Stored data entries
┄┄┄┄┄┄┄┄┄┄┄┄┄┄┄┄┄┄┄┄

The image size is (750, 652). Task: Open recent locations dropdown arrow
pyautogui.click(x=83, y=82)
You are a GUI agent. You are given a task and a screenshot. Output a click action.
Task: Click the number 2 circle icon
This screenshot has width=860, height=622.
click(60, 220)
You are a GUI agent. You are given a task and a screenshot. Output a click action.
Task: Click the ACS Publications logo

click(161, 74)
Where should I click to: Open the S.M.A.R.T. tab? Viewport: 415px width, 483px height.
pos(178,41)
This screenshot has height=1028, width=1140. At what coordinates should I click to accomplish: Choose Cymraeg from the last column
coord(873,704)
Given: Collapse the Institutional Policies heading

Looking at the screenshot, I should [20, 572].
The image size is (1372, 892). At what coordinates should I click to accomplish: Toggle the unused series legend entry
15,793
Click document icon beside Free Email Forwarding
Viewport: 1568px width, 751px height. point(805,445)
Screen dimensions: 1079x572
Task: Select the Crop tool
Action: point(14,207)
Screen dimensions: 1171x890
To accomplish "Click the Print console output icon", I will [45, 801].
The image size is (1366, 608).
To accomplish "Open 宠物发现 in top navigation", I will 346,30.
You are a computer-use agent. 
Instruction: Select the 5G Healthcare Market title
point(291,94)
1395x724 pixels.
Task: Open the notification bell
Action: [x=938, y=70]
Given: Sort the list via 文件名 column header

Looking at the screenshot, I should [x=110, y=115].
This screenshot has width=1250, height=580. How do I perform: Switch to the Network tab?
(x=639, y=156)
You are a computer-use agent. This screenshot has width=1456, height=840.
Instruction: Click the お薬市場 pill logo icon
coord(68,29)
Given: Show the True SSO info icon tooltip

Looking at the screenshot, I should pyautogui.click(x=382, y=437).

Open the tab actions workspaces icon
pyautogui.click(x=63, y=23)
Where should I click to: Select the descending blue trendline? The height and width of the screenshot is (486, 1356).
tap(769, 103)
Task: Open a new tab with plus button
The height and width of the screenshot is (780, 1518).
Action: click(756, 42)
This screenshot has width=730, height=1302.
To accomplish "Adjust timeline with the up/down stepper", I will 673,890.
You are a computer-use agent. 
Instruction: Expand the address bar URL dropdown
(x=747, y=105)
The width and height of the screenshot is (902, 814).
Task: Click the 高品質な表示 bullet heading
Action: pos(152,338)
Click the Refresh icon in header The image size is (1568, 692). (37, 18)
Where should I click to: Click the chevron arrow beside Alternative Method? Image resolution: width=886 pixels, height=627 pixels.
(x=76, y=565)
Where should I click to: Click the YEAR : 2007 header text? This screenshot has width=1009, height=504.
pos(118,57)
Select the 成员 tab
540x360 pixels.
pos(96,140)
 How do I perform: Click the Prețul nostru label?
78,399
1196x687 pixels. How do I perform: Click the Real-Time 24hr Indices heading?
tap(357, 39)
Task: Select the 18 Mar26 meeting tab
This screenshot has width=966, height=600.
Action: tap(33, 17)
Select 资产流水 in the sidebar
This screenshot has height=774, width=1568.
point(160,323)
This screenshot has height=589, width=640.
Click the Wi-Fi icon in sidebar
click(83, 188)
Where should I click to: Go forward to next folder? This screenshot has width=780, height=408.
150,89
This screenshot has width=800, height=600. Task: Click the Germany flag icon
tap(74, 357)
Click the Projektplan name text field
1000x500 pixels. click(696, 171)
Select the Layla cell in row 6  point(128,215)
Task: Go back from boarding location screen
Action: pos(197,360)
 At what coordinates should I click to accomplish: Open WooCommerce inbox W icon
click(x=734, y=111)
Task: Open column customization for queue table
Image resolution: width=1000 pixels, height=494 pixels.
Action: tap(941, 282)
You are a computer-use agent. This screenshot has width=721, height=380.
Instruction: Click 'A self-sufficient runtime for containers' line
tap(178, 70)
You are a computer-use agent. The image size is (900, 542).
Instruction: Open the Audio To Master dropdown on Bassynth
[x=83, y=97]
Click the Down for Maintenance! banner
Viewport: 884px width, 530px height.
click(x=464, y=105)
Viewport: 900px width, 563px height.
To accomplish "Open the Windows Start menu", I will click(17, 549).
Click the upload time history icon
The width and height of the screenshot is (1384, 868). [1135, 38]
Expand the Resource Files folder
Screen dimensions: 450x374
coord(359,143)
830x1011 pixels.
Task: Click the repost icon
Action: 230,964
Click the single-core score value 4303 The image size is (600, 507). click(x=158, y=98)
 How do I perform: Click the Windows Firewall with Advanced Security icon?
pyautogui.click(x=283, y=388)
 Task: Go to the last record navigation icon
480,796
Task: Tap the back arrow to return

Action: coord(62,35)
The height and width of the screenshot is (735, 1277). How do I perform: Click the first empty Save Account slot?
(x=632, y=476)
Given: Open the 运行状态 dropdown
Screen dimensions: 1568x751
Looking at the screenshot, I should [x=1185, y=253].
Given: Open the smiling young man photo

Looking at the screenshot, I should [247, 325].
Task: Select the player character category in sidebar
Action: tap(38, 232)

┄┄┄┄┄┄┄┄┄┄┄┄┄┄┄┄┄┄┄┄

Exercise prompt: Return all lines from the data that include the string "will".

Solution for this exercise:
To accomplish "Click the Print console output icon", I will [45, 801].
To accomplish "Open 宠物发现 in top navigation", I will 346,30.
To accomplish "Adjust timeline with the up/down stepper", I will 673,890.
To accomplish "Open the Windows Start menu", I will click(17, 549).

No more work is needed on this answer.